Après avoir erré des heure durant dans une banlieue inhospitalière, nous finissons par aboutir au refuge, dix minutes avant la fermeture. Qu’à cela ne tienne : nous longeons les cages au pas de course. Des aboiements poignants s’élèvent sur notre passage. Hélas, ils appartiennent tous à des molosses.
— Si c’est un petit chien que vous cherchez, nous n’en avons pas en ce moment, nous signale le gardien, pressé de s’en aller.
Soudain j’aperçois, terrée au fond d’une cage, une silhouette minuscule, frêle et grelottante, pourvue de deux oreilles immenses.
— Et ça ?
— Lui, c’est un peu particulier. Vous voulez le voir ?
Il l’attrape et me le fourre dans les bras. Je m’extasie :
— Oh, regarde, Sylvain, on dirait un fennec ! Il est tout jeune, non ?
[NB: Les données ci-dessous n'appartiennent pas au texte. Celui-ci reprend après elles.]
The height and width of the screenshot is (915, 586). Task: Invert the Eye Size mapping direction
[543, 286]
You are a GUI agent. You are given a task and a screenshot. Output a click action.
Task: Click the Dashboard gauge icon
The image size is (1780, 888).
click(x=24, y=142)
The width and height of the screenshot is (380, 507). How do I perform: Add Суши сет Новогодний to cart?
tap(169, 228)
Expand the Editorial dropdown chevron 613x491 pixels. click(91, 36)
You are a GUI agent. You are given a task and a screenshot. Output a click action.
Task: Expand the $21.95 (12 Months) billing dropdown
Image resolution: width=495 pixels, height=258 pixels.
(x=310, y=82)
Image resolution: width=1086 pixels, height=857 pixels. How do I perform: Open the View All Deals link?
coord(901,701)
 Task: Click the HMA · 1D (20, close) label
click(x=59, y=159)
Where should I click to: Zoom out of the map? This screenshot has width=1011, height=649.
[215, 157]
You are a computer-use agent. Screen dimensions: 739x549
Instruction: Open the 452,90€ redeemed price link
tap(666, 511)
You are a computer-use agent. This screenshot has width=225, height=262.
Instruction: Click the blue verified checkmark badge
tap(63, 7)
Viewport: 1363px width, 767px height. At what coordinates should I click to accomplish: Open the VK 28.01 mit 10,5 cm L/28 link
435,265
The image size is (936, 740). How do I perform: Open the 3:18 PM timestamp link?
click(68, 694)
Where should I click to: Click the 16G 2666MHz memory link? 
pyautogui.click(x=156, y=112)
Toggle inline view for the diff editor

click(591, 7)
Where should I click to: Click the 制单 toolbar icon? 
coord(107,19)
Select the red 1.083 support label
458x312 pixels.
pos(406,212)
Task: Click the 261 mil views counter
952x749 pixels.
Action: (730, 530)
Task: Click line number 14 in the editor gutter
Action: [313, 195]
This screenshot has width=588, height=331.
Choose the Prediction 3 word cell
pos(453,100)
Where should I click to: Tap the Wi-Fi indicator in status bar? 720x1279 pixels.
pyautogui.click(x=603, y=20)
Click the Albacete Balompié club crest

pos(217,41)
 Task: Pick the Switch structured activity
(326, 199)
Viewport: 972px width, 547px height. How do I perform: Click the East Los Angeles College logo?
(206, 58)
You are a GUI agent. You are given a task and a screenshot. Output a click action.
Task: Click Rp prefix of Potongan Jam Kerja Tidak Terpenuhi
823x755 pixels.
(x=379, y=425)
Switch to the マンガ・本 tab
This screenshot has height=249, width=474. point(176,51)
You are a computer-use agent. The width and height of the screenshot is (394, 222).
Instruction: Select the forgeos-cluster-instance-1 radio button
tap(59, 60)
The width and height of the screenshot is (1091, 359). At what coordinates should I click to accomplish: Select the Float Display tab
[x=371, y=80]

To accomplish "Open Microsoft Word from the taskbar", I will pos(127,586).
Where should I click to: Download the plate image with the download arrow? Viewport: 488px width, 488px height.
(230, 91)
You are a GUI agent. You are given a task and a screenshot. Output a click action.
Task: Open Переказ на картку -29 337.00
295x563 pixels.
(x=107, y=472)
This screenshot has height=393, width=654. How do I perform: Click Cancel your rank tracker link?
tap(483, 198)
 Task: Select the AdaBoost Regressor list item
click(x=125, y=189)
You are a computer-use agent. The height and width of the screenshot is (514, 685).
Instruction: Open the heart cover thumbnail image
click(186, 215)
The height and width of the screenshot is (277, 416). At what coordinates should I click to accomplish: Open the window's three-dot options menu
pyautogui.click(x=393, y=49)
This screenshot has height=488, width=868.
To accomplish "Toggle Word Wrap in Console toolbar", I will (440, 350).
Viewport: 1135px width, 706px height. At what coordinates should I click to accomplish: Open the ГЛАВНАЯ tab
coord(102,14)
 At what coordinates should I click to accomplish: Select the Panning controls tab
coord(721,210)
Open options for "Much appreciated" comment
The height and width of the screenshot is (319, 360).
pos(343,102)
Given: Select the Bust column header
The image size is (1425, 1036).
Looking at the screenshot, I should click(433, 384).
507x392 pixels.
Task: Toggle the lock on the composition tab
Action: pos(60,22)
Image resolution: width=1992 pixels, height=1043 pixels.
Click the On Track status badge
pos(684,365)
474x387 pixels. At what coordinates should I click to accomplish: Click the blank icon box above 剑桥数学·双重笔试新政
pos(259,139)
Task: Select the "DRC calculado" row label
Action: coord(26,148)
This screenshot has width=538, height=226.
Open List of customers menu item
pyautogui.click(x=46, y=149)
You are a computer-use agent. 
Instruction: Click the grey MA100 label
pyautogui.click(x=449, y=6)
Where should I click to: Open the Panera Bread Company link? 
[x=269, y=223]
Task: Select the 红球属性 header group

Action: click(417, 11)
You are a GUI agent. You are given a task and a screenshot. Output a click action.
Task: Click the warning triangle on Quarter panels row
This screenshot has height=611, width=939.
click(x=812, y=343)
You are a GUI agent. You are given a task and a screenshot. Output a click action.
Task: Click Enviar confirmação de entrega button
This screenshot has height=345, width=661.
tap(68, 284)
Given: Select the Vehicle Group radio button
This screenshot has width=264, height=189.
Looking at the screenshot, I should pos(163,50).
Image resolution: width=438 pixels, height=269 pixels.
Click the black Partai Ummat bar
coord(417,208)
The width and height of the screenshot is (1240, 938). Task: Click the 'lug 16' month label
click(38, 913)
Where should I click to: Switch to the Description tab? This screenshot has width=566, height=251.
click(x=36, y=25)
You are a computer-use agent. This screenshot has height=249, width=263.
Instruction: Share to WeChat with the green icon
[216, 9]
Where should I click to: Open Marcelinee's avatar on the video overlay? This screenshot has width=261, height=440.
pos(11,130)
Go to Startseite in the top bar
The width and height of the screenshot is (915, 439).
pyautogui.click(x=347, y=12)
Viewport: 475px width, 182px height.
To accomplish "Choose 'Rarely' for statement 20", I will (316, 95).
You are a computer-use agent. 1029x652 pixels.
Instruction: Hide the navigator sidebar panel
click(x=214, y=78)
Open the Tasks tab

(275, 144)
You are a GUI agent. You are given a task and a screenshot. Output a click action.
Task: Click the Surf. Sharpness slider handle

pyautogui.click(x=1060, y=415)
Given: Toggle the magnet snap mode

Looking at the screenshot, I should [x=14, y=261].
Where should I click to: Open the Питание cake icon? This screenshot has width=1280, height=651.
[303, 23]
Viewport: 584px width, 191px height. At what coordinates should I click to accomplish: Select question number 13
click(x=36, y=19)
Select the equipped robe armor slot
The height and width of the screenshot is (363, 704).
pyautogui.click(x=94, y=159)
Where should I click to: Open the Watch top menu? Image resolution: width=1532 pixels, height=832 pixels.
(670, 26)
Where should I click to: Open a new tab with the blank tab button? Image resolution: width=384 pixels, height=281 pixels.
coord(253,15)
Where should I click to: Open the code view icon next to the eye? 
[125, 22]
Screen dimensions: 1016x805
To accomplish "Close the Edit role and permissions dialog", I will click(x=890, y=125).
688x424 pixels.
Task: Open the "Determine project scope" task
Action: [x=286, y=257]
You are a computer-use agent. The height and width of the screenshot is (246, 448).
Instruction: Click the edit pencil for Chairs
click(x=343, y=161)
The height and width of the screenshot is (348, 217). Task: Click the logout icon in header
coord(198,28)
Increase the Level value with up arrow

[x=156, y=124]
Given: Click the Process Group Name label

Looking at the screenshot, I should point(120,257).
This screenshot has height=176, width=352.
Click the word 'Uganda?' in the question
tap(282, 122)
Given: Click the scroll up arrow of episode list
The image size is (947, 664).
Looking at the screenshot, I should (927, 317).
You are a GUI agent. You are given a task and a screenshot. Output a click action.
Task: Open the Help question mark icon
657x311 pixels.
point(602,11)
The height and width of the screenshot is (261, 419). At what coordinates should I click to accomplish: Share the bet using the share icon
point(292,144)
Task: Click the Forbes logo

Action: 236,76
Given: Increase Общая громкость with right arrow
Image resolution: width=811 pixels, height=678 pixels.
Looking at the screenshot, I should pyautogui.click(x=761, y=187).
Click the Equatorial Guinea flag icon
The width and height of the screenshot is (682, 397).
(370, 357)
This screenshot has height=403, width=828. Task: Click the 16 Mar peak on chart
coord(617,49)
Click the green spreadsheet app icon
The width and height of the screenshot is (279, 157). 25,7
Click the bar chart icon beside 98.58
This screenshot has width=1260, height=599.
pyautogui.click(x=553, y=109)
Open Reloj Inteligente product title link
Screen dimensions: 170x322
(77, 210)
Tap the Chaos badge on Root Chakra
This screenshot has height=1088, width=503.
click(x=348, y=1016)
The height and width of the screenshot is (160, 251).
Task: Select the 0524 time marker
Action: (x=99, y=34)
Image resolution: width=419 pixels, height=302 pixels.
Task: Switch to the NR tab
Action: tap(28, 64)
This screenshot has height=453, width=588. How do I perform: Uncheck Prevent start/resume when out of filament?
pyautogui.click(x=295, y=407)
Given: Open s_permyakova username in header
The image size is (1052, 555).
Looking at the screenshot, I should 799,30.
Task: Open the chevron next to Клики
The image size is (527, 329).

— Deux ans, dit le gardien, mais...
Il lui prend la tête et la tourne.
— ... y a un hic.
Je manque de tomber à la renverse. Si le « fennec » a une mignonne petite gueule du côté droit, du gauche, il est défiguré. Une espèce de sourire éternel dévoile sa dentition presque jusqu’à l’oreille, et tout autour, c’est à vif, boursouflé, et ça suinte.
— Il s’est brûlé en rongeant un fil électrique, nous explique le gardien. C’était une bête de concours, avant... On l’a retrouvé à moitié mort dans une poubelle, on l’a opéré, soigné, mais personne n’en veut. Il va falloir l’euthanasier.
D’une même voix nous nous écrions :
— Non, non, on le prend !
Sur le chemin du retour, on est bien embêtés. Drôle de cadeau, quand même. Un machin tout moisi...
— Je me demande comment Mélanie va réagir, s’inquiète Sylvain. Qu’est-ce qu’on fait si elle en a peur ? On ne peut quand même pas le ramener.
Et moi, dans le trente-sixième dessous :
— Je crois qu’on s’est trop précipités, avec ce type qui nous mettait la pression... On aurait dû se donner le temps de réfléchir !
Trop tard, hélas. Mélanie nous attend sur le pas de la porte, elle trépigne d’impatience. C’est presque en s’excusant qu’on lui offre son cadeau.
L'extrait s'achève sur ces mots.